■ **Liste des tâches**
1. Recopiez le texte sur l'itinéraire de Sixt-Fer-à-Cheval entre « Comment y aller » et « et taxis disponibles. », inclus.
2. D'après le texte sur l'itinéraire de Sixt-Fer-à-Cheval, à quelle sortie faut-il quitter l'autoroute A40 pour s'y rendre par la route ?

■ **Texte présenté**
----

Avec des pentes très avalancheuses et la présence de lapiaz susceptibles d’être dangereux en présence de névés, cet itinéraire, exigeant, ne doit s’envisager qu’à la belle saison et par beau temps.
Comment y aller ?
Malheureusement l’itinéraire n’est que très difficilement accessible en transports en communs. Par la route, on accède à Sixt-Fer-à-Cheval par l’autoroute A40 (sortie Cluses) puis les D4 jusqu’à Samoëns et D907 pour Sixt. Pour réduire son impact et limiter les effets d’engorgement des vallées il est conseillé de laisser sa voiture sur place et d’utiliser les navettes et taxis disponibles.
Où dormir ?

----

[Lignes du jeu de données]
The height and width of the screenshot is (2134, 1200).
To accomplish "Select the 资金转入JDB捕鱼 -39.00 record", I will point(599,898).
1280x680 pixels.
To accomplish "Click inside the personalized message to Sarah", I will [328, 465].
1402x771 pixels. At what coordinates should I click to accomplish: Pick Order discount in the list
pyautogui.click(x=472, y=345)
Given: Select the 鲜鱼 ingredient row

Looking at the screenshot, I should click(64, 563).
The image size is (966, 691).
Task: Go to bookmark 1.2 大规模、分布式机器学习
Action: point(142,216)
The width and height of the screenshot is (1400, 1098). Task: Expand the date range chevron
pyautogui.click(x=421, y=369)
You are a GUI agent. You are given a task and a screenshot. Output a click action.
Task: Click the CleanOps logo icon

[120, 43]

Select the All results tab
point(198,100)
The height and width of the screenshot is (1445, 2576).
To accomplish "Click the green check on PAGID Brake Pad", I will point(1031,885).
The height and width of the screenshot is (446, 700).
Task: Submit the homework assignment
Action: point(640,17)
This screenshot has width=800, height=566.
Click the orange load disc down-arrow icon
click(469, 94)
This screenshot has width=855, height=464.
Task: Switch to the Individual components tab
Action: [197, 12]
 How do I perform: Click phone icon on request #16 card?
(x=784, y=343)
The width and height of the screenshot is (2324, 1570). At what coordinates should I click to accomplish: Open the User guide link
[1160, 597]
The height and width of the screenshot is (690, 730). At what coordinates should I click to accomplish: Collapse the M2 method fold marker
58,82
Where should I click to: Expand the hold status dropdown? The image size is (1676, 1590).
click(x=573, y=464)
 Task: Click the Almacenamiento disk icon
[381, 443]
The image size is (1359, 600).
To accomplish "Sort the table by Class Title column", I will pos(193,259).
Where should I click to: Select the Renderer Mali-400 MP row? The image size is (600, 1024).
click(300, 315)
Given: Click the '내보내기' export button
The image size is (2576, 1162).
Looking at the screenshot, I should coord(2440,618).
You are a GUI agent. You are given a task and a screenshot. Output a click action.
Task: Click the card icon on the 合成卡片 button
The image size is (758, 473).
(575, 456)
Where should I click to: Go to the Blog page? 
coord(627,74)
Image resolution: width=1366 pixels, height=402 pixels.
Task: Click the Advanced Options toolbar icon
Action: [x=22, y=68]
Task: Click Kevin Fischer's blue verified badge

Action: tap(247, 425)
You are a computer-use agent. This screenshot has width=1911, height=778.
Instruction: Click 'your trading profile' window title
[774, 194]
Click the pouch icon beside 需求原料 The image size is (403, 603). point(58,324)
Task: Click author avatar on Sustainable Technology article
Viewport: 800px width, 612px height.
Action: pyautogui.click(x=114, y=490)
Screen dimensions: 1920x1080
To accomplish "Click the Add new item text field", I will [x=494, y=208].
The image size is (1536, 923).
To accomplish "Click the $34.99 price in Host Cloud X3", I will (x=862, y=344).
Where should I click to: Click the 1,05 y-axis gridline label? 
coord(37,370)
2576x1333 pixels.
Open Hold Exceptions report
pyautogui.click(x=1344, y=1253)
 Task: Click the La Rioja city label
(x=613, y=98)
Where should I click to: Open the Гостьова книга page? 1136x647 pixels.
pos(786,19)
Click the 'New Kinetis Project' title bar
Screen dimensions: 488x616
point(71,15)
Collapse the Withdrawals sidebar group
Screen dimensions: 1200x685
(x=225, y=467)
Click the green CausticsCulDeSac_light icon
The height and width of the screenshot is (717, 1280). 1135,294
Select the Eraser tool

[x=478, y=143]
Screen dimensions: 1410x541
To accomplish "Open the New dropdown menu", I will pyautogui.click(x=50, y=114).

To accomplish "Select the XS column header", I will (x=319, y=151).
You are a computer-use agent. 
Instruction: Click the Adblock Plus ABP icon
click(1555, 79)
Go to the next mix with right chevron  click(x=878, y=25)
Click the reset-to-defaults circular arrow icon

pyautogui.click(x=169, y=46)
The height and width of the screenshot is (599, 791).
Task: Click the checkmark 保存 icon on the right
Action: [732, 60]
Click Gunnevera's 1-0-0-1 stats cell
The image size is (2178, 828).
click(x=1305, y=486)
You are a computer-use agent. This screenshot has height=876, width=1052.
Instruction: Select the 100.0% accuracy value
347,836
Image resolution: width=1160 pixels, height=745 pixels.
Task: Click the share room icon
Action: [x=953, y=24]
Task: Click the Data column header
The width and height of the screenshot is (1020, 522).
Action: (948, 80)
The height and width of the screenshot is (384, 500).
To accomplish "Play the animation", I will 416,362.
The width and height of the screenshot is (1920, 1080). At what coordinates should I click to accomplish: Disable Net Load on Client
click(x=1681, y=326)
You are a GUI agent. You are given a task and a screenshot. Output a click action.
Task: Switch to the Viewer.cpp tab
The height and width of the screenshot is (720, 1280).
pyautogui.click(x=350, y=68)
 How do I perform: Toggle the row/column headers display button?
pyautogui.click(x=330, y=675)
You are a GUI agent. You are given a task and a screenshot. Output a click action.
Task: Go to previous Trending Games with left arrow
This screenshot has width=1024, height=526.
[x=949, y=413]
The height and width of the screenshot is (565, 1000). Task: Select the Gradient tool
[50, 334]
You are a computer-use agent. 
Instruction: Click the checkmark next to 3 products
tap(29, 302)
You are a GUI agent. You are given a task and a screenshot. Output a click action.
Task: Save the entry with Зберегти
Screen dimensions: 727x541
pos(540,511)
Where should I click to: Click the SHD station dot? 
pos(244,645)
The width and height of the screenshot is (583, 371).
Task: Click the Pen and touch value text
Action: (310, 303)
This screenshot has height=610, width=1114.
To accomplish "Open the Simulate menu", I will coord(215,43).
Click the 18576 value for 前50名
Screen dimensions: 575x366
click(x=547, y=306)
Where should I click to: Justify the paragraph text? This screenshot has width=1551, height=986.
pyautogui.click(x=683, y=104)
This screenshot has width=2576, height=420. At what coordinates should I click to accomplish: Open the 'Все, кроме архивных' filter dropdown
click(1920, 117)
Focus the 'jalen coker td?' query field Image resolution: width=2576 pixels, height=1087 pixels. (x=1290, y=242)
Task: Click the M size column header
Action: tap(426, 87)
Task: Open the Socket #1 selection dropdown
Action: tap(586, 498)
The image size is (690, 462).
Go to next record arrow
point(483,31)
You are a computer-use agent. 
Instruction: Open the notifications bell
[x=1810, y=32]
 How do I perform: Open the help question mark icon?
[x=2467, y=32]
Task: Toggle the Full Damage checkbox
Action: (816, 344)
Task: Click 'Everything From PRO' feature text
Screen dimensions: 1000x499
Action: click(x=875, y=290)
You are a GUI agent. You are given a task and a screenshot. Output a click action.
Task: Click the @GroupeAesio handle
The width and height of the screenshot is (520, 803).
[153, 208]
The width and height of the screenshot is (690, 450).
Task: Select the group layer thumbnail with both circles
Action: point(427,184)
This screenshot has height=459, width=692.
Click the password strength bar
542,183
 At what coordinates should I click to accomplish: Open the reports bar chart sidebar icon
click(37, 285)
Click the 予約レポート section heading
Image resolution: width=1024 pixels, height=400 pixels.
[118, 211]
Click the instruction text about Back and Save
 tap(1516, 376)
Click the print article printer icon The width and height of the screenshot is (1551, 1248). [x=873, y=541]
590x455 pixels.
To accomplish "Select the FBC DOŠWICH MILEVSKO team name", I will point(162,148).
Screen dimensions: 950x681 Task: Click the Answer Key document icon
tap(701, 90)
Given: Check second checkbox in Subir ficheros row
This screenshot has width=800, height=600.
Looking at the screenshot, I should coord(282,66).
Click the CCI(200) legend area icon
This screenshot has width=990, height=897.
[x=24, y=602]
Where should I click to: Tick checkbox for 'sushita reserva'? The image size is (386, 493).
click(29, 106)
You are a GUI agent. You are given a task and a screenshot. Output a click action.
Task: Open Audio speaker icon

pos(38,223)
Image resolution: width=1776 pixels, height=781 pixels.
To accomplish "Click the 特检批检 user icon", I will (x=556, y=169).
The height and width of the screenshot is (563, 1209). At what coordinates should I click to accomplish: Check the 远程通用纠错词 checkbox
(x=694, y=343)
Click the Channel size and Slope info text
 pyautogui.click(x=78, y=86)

----

■ **Liste des réponses**
1.
Comment y aller ?
Malheureusement l’itinéraire n’est que très difficilement accessible en transports en communs. Par la route, on accède à Sixt-Fer-à-Cheval par l’autoroute A40 (sortie Cluses) puis les D4 jusqu’à Samoëns et D907 pour Sixt. Pour réduire son impact et limiter les effets d’engorgement des vallées il est conseillé de laisser sa voiture sur place et d’utiliser les navettes et taxis disponibles.

2. À la sortie Cluses.